Yang Perlu Dikerjakan:
1. Menurut kutipan halaman, pada tanggal berapa para pemuda Romawi kuno berkumpul untuk mempersembahkan domba kepada Lupercus?
2. Salin bagian kutipan halaman mulai dari "Lalu menikahlah mereka;" sampai dengan "Lupercalian.".

═══ Kutipan Halaman

Valentine Day atau secara bahasa Indonesia dikenal Hari
Kasih Sayang yang jatuh tanggal 14 Februari setiap tahunnya telah menjadi
perayaan universal. Tak dapat dipungkiri, Valentine Day adalah moment yang sangat
istimewa. Dasarnya jelas, merayakan cinta. Nah, siapa yang bisa berpaling dari
cinta? Dari yang paling suci sampai yang disebut paling penjahat sekalipun tak
mampu mengelak dari cinta dan kasih sayang. Lalu mengapa cinta harus
dikhusus-kultuskan dan diistimewakan pada 14 Februari?
Untuk mengetahui muasal Valentine Day, agak gampang-gampang
susah menemukan kepastiannya. Karena sejarah Valentine Day dikisahkan dalam
banyak versi. Bahkan, dalam beberapa catatan dikatakan bahwa perayaan ini
berasal dari mitologi klasik. Meskipun beragam, namun setidaknya hampir
sebagian besar merujuk pada beberapa hal.
Gamelion
Dalam mitologi Yunani klasik, dikisahkan bahwa Zeus,
pemimpin para dewa, jatuh cinta pada Hera.
Lalu menikahlah mereka; perayaan pernikahan Zeus dan Hera dilangsungkan
selama satu bulan penuh. Berdasarkan penanggalan klasik Yunani (kalender
Athena) yang dikonversi ke penanggalan modern, waktu berlangsungnya perayaan
itu antara pertengahan Januari sampai Februari. Perayaan ini dikenal dengan
nama Gamelion, sesuai nama bulan dalam kalender Athena tersebut, dirayakan
setiap tahun sebagai apresiasi terhadap cinta dewa yang paling tinggi. Beberapa
catatan tentang perayaan ini mengatakan bahwa selama perayaan berlangsung,
setiap peserta antara pria dan wanita bebas melakukan apa saja termasuk
berhubungan seksual.
Lupercalian.
Lupercalia merupakan sebuah ritual paganisme dari Romawi
kuno untuk menyembah Lupercus. Lupercus
sendiri digambarkan sebagai seorang pria yang berpakaian kulit domba – maka kadang
digambarkan pula dalam wujud domba berkepala manusia. Setiap tanggal 15
Februari, para pemuda berkumpul untuk mengadakan persembahan kepada Lupercus
berupa seekor domba. Setelah ritual persembahan, domba kurban dan domba-domba
yang sudah disiapkan dihidangkan untuk disantap bersama. Sebagaimana tradisi
Romawi kuno, perayaan ini penuh anggur, nikmat dan memabukkan. Ada juga sesi di mana para pemuda yang telah
makan dan minum anggur ini membawa potongan kulit domba yang dibagikan lalu
diusapkan pada setiap wanita muda yang dijumpai. Tujuannya agar para wanita
muda itu disucikan dan memperoleh kesuburan.

══════
═══ Kutipan Data

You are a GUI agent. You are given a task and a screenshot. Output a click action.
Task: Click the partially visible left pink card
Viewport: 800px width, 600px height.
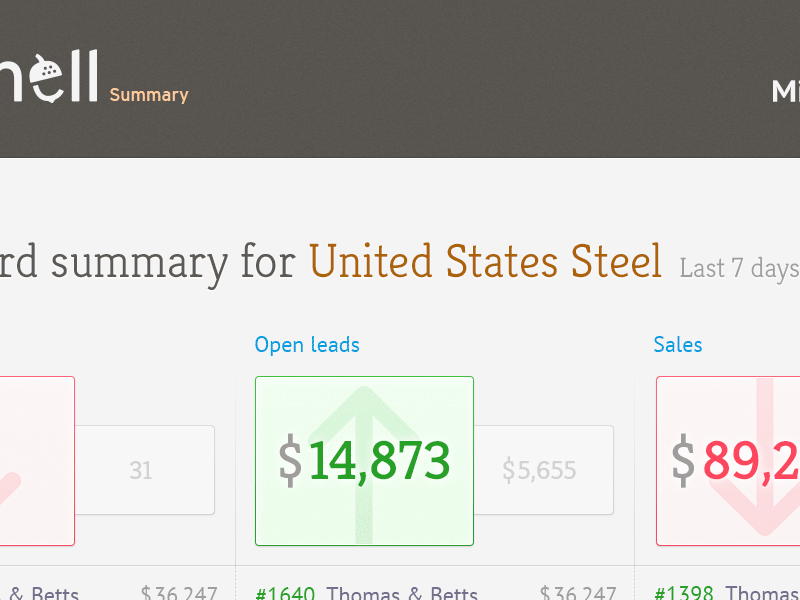click(37, 461)
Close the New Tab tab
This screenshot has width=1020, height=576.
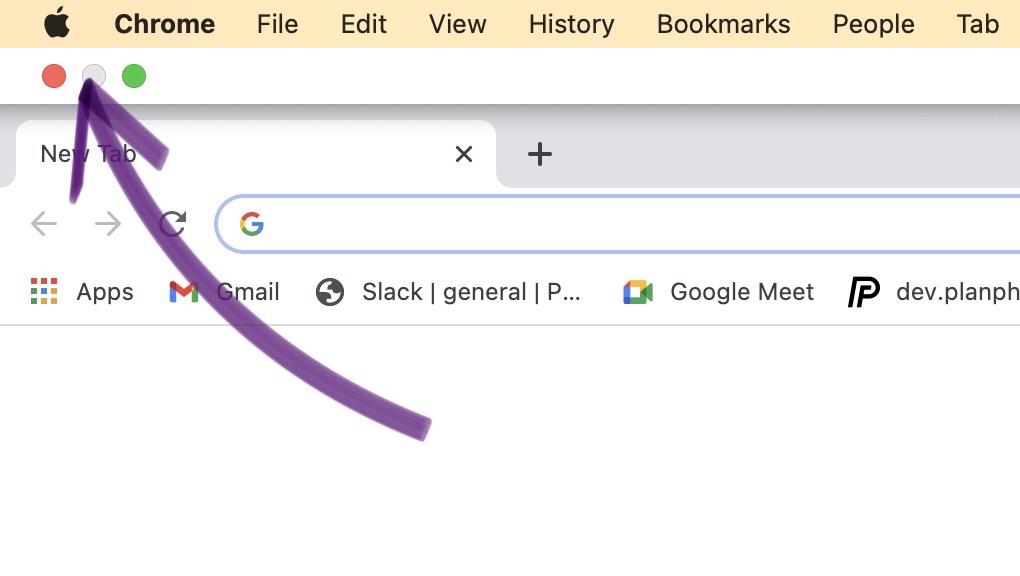tap(463, 154)
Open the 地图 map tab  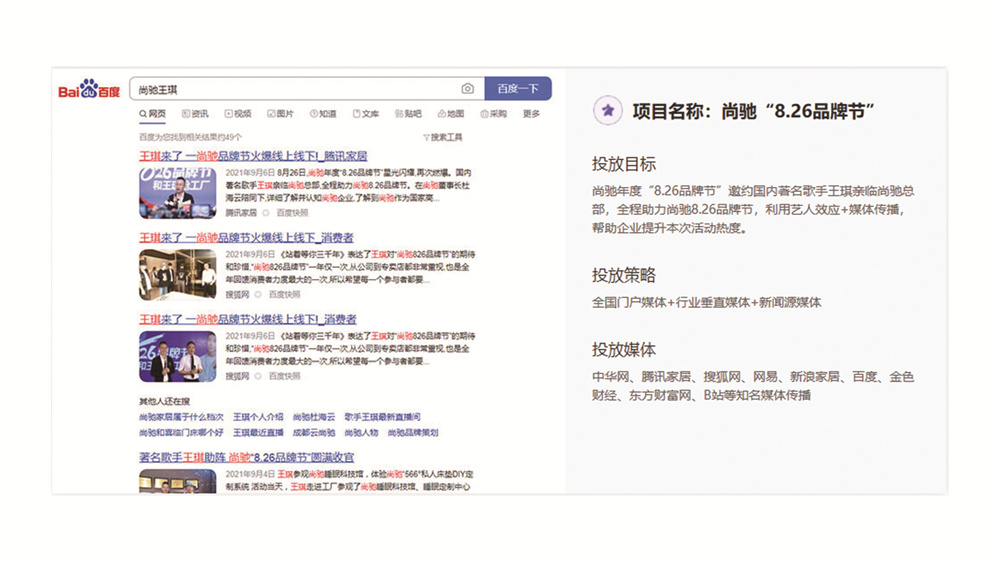click(451, 114)
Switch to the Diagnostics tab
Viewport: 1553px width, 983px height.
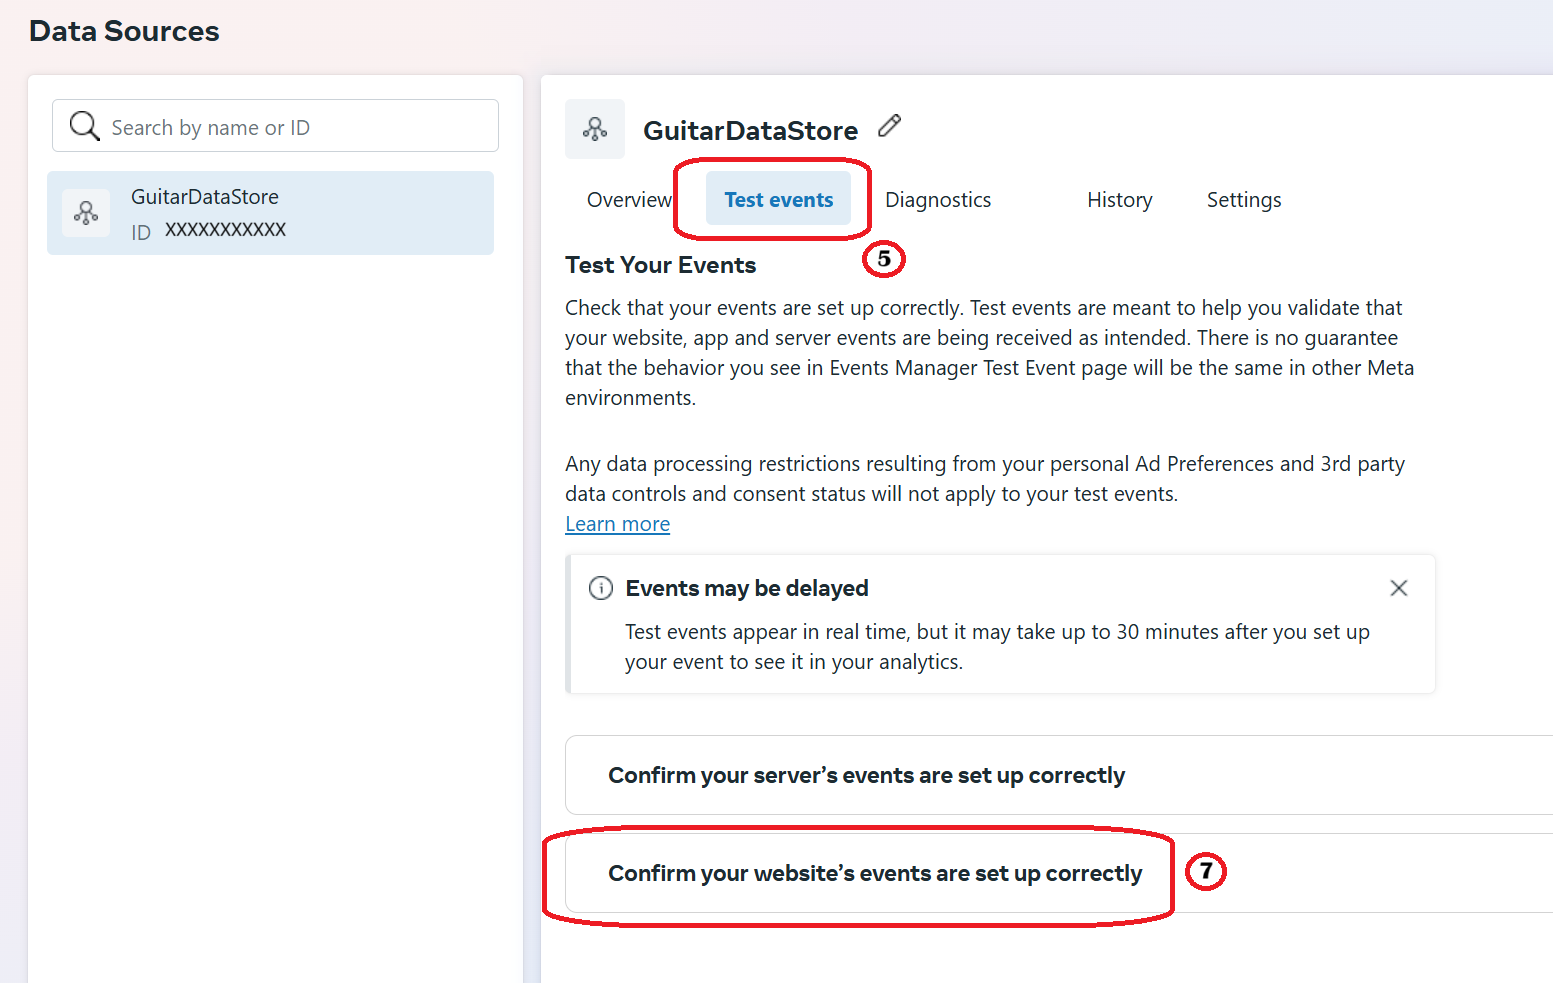click(x=938, y=200)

══════

Kunci Jawaban:
1. Setiap tanggal 15 Februari.

2.
Lalu menikahlah mereka; perayaan pernikahan Zeus dan Hera dilangsungkan
selama satu bulan penuh. Berdasarkan penanggalan klasik Yunani (kalender
Athena) yang dikonversi ke penanggalan modern, waktu berlangsungnya perayaan
itu antara pertengahan Januari sampai Februari. Perayaan ini dikenal dengan
nama Gamelion, sesuai nama bulan dalam kalender Athena tersebut, dirayakan
setiap tahun sebagai apresiasi terhadap cinta dewa yang paling tinggi. Beberapa
catatan tentang perayaan ini mengatakan bahwa selama perayaan berlangsung,
setiap peserta antara pria dan wanita bebas melakukan apa saja termasuk
berhubungan seksual.
Lupercalian.